J’aimerais te partager une pensée simple.
Mon travail ne tient pas surtout à une théorie, à une méthode ou à un modèle bien construit. Il tient à une chose plus fragile et plus exigeante : rester fidèle à la vie telle qu’elle se présente, ici et maintenant.
La vie n’arrive jamais bien rangée. Elle est souvent mêlée, imparfaite, parfois lourde. Elle ne demande pas qu’on la répare tout de suite. Elle demande d’abord qu’on la regarde avec attention. Être fidèle à la vie, ce n’est pas vouloir aller trop vite vers des réponses. C’est accepter de rester présent, même quand on ne sait pas encore quoi faire.
Cela demande une posture.
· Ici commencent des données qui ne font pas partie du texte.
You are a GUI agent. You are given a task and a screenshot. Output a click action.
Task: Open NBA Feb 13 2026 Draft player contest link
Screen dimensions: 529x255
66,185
Une manière de se tenir. Écouter avant de parler. Discerner avant d’agir. Accepter de ne pas tout comprendre pour ne pas perdre le lien. Ce n’est pas toujours confortable. Ralentir, aujourd’hui, demande du courage.
Si tu accompagnes quelqu’un, si tu enseignes, si tu travailles avec des personnes, tu connais peut-être ce moment où aucune solution parfaite n’existe. Dans ces moments-là, la cohérence ne vient pas d’un plan bien pensé. Elle vient du fait de rester là, attentif, humain, responsable.
Ce matin, je t’invite à cela. Pas à faire plus. Pas à mieux performer. Mais à être présent à ce qui est déjà là. La cohérence viendra plus tard. Comme un fruit discret de cette fidélité.